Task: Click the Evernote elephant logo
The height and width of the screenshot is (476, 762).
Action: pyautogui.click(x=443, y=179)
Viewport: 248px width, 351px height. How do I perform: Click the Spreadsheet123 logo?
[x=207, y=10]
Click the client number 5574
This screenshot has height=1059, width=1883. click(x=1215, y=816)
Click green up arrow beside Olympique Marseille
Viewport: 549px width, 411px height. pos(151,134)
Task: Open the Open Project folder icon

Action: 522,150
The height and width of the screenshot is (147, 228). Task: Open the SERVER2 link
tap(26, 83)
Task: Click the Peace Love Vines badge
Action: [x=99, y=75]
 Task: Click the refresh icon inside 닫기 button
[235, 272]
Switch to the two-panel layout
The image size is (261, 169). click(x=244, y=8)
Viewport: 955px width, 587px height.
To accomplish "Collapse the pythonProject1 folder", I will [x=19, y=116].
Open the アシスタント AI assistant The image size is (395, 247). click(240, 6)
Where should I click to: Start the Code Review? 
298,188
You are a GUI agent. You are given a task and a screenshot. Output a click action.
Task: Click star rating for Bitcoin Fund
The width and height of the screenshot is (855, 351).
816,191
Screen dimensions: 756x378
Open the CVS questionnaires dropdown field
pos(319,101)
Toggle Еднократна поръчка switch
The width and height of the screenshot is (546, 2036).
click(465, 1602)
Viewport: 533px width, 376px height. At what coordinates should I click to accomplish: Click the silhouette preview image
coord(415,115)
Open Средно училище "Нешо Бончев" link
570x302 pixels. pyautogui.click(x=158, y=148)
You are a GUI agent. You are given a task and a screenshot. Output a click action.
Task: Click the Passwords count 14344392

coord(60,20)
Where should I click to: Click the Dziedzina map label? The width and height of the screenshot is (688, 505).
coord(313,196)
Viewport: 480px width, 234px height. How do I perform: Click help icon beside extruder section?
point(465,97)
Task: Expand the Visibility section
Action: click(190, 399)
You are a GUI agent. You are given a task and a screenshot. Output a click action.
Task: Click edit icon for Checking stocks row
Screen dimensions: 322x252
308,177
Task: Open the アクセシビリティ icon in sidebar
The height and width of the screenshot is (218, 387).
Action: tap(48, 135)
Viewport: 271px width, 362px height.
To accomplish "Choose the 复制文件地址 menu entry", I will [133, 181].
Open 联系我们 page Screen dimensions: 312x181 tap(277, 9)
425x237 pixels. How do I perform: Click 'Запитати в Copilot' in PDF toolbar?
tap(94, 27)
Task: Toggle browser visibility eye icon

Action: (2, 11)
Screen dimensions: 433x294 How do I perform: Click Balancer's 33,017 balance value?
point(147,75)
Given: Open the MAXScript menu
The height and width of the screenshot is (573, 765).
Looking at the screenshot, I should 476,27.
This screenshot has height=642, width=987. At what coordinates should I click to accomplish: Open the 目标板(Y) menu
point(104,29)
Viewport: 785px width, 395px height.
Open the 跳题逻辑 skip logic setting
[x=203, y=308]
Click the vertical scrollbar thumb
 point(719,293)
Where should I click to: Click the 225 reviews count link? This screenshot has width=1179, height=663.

■ **About this task**:
Retype the records in full. Keep every line identical to the original.

■ **Your solution**:
Task: Click the Evernote elephant logo
The height and width of the screenshot is (476, 762).
Action: pyautogui.click(x=443, y=179)
Viewport: 248px width, 351px height. How do I perform: Click the Spreadsheet123 logo?
[x=207, y=10]
Click the client number 5574
This screenshot has height=1059, width=1883. click(x=1215, y=816)
Click green up arrow beside Olympique Marseille
Viewport: 549px width, 411px height. pos(151,134)
Task: Open the Open Project folder icon

Action: 522,150
The height and width of the screenshot is (147, 228). Task: Open the SERVER2 link
tap(26, 83)
Task: Click the Peace Love Vines badge
Action: [x=99, y=75]
 Task: Click the refresh icon inside 닫기 button
[235, 272]
Switch to the two-panel layout
The image size is (261, 169). click(x=244, y=8)
Viewport: 955px width, 587px height.
To accomplish "Collapse the pythonProject1 folder", I will [x=19, y=116].
Open the アシスタント AI assistant The image size is (395, 247). click(240, 6)
Where should I click to: Start the Code Review? 
298,188
You are a GUI agent. You are given a task and a screenshot. Output a click action.
Task: Click star rating for Bitcoin Fund
The width and height of the screenshot is (855, 351).
816,191
Screen dimensions: 756x378
Open the CVS questionnaires dropdown field
pos(319,101)
Toggle Еднократна поръчка switch
The width and height of the screenshot is (546, 2036).
click(465, 1602)
Viewport: 533px width, 376px height. At what coordinates should I click to accomplish: Click the silhouette preview image
coord(415,115)
Open Средно училище "Нешо Бончев" link
570x302 pixels. pyautogui.click(x=158, y=148)
You are a GUI agent. You are given a task and a screenshot. Output a click action.
Task: Click the Passwords count 14344392

coord(60,20)
Where should I click to: Click the Dziedzina map label? The width and height of the screenshot is (688, 505).
coord(313,196)
Viewport: 480px width, 234px height. How do I perform: Click help icon beside extruder section?
point(465,97)
Task: Expand the Visibility section
Action: click(190, 399)
You are a GUI agent. You are given a task and a screenshot. Output a click action.
Task: Click edit icon for Checking stocks row
Screen dimensions: 322x252
308,177
Task: Open the アクセシビリティ icon in sidebar
The height and width of the screenshot is (218, 387).
Action: tap(48, 135)
Viewport: 271px width, 362px height.
To accomplish "Choose the 复制文件地址 menu entry", I will [133, 181].
Open 联系我们 page Screen dimensions: 312x181 tap(277, 9)
425x237 pixels. How do I perform: Click 'Запитати в Copilot' in PDF toolbar?
tap(94, 27)
Task: Toggle browser visibility eye icon

Action: (2, 11)
Screen dimensions: 433x294 How do I perform: Click Balancer's 33,017 balance value?
point(147,75)
Given: Open the MAXScript menu
The height and width of the screenshot is (573, 765).
Looking at the screenshot, I should 476,27.
This screenshot has height=642, width=987. At what coordinates should I click to accomplish: Open the 目标板(Y) menu
point(104,29)
Viewport: 785px width, 395px height.
Open the 跳题逻辑 skip logic setting
[x=203, y=308]
Click the vertical scrollbar thumb
 point(719,293)
Where should I click to: Click the 225 reviews count link? This screenshot has width=1179, height=663.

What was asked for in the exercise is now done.